-- Start of Source passage --
Re: [sqlalchemy] Is there any way to get around the "redundancy" of coupled .join and contains_eager chains?

Mike Bayer Mon, 01 Oct 2018 12:41:57 -0700

On Mon, Oct 1, 2018 at 1:46 PM seaders <[email protected]> wrote:
>
> Actually, is there a much, much simpler option of something like "no 
> aliasing" for a query?
>
> I.e.
>
>   EventMarket.query
>   .options(
>     joinedload(EventMarket.event, with_aliases=False)
>   )
>   .filter(Event.date == '2018-10-01')


that would be a much easier option to add.   however you need to be OK
adding your criteria with "filter" and not as part of the ON clause.

feel free to provide a PR for that which includes tests.    im not
sure how hard of a change it is as the joined eager load code is
pretty intricate.  might need some flags propagated in a bunch of
places, not sure.


>
> Or
>
>   EventMarket.query
>   .options(
>     without_aliases,
>     joinedload(EventMarket.event)
>   )
>   .filter(Event.date == '2018-10-01')
>
> Which would produce
>
>   SELECT ...
>   FROM event_market
>   LEFT OUTER JOIN event AS event ON event.id = event_market_1.event_id
>   WHERE event.us_date = '2018-10-01'
>
> Instead of
>
>   SELECT ...
>   FROM event_market, event
>   LEFT OUTER JOIN event AS event_1 ON event_1.id = event_market_1.event_id
>   WHERE event.us_date = '2018-10-01'
>
> Which is my main bone of contention when you don't do the multiple references,
>
>   EventMarket.query
>   .options(
>     joinedload(EventMarket.event)
>   )
>   .filter(Event.date == '2018-10-01')
-- End of Source passage --
## Exercise A
Transcribe the stretch of the SQLAlchemy thread from "Re: [sqlalchemy] Is" through "for a query?".
-- Start of Data extract --
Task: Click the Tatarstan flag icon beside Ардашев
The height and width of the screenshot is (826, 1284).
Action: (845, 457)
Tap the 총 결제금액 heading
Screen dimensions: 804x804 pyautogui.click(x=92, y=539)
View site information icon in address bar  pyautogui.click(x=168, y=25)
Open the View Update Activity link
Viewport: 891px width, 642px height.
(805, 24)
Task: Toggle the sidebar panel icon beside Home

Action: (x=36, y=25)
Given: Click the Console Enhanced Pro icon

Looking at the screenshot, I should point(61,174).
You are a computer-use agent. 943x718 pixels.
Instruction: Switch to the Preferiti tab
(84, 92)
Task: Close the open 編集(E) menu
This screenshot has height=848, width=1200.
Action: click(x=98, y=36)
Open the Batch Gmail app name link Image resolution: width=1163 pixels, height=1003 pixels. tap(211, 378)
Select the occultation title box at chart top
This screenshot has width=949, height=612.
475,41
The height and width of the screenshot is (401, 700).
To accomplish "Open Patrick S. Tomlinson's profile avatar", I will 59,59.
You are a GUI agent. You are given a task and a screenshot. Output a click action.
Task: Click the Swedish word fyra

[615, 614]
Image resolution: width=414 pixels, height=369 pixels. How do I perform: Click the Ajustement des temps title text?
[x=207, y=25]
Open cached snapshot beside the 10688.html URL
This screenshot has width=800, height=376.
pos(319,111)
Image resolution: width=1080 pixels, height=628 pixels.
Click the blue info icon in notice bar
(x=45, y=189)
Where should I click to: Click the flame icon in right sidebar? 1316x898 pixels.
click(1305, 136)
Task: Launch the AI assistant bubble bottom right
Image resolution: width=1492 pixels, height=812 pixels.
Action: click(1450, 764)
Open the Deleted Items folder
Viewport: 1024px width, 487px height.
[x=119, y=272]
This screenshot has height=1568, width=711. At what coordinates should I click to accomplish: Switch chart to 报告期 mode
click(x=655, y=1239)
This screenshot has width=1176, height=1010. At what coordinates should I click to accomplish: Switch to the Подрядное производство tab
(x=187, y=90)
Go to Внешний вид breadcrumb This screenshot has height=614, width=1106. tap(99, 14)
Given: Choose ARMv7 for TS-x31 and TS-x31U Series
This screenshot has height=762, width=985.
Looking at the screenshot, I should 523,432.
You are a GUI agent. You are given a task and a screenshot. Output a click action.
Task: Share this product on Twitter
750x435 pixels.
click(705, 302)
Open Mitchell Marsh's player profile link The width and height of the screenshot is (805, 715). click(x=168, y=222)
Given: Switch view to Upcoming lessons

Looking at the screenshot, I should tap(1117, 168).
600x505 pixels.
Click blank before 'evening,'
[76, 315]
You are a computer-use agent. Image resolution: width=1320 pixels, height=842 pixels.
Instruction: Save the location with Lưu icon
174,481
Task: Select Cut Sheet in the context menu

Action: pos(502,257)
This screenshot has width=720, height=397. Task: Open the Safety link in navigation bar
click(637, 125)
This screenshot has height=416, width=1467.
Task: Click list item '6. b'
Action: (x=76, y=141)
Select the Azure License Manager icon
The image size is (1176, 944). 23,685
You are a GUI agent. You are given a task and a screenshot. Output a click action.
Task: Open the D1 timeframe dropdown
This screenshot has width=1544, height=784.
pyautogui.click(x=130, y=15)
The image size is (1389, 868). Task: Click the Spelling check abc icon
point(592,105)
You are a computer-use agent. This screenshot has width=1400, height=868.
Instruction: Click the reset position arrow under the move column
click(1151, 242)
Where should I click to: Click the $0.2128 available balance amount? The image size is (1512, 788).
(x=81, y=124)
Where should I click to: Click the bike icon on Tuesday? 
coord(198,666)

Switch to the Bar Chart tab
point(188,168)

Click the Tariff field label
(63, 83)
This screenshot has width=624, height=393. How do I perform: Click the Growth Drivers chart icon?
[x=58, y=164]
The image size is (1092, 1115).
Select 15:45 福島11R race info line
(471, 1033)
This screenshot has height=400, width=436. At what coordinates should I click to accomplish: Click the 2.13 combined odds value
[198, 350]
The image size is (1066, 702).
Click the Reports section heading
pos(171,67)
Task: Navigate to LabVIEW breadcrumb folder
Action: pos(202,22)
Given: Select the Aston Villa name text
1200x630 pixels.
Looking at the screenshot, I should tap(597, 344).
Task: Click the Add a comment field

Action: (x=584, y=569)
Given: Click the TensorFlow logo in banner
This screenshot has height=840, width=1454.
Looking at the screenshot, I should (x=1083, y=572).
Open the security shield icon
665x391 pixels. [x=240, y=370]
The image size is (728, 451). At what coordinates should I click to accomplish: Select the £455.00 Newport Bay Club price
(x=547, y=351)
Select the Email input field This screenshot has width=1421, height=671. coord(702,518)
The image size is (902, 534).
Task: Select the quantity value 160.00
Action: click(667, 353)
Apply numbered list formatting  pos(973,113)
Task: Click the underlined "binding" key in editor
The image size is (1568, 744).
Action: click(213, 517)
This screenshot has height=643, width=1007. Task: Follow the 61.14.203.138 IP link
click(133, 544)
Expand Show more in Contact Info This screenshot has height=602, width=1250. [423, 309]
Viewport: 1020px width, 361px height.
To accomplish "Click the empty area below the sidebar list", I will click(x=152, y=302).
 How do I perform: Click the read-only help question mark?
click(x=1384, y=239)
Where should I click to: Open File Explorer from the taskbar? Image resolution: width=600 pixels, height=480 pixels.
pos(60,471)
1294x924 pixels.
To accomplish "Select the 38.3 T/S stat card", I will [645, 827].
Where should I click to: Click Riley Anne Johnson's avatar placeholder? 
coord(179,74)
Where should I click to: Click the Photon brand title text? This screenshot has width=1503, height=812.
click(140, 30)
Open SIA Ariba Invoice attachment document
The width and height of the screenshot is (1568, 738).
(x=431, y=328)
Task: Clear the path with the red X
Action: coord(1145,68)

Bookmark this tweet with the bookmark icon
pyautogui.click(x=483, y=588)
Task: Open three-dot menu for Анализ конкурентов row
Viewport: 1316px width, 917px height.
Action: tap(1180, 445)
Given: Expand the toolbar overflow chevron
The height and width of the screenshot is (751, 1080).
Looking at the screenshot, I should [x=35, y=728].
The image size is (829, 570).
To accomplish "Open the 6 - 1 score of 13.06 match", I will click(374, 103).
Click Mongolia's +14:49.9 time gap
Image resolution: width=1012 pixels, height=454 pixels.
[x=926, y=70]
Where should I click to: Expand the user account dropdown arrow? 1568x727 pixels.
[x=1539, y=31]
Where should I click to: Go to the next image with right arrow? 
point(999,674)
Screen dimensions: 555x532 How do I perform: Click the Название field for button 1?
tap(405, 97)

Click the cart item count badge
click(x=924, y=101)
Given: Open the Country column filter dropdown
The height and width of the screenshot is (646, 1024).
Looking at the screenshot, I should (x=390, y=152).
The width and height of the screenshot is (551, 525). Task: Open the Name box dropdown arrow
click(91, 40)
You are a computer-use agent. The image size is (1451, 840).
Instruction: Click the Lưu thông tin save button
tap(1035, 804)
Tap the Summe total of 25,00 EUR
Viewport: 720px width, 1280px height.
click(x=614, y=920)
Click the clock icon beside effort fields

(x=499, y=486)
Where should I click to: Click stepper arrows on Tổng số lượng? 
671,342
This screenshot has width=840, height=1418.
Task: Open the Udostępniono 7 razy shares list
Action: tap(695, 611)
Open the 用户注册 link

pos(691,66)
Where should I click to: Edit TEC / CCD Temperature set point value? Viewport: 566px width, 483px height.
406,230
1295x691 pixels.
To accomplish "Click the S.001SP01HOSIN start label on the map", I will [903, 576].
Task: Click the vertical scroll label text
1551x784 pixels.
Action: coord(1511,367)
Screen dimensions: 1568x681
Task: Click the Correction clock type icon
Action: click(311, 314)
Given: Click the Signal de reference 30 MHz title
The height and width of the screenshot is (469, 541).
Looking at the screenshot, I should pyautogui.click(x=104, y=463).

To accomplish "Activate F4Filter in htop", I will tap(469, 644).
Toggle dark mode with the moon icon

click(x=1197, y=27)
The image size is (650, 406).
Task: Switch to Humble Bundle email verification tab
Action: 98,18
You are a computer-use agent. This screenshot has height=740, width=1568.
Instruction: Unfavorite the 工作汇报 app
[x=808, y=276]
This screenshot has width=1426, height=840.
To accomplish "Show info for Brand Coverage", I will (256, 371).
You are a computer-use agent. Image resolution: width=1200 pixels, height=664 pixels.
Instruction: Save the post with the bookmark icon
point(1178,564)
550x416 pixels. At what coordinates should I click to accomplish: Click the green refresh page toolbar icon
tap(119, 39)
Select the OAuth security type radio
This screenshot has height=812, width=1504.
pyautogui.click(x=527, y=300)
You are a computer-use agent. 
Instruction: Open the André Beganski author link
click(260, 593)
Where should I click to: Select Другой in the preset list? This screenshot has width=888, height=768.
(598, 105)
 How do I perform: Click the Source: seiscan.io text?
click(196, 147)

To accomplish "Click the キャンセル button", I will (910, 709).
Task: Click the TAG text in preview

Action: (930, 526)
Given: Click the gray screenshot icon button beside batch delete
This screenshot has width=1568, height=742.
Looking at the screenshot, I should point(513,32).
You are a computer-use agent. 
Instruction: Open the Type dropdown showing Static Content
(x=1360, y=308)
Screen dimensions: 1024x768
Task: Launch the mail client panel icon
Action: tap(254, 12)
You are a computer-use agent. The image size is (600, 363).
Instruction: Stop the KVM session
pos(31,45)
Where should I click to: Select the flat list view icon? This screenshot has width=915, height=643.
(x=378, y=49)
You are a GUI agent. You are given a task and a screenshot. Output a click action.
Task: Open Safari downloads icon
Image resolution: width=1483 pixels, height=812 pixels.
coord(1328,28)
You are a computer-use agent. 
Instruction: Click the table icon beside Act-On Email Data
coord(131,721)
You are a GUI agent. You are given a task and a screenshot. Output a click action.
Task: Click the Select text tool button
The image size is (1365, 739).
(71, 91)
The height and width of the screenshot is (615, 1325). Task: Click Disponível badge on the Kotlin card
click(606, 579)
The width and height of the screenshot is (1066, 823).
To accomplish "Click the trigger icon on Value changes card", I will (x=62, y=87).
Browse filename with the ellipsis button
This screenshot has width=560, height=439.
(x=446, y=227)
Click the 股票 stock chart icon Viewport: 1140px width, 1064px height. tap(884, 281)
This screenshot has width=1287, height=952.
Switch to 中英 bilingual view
-- End of Data extract --
## Exercise B
Extract every line of the records that contains the word "right", treating uppercase and lowercase as distinct.

## Full response A
Re: [sqlalchemy] Is there any way to get around the "redundancy" of coupled .join and contains_eager chains?

Mike Bayer Mon, 01 Oct 2018 12:41:57 -0700

On Mon, Oct 1, 2018 at 1:46 PM seaders <[email protected]> wrote:
>
> Actually, is there a much, much simpler option of something like "no 
> aliasing" for a query?

## Full response B
Where should I click to: Click the flame icon in right sidebar? 1316x898 pixels.
Task: Launch the AI assistant bubble bottom right
Where should I click to: Go to the next image with right arrow? 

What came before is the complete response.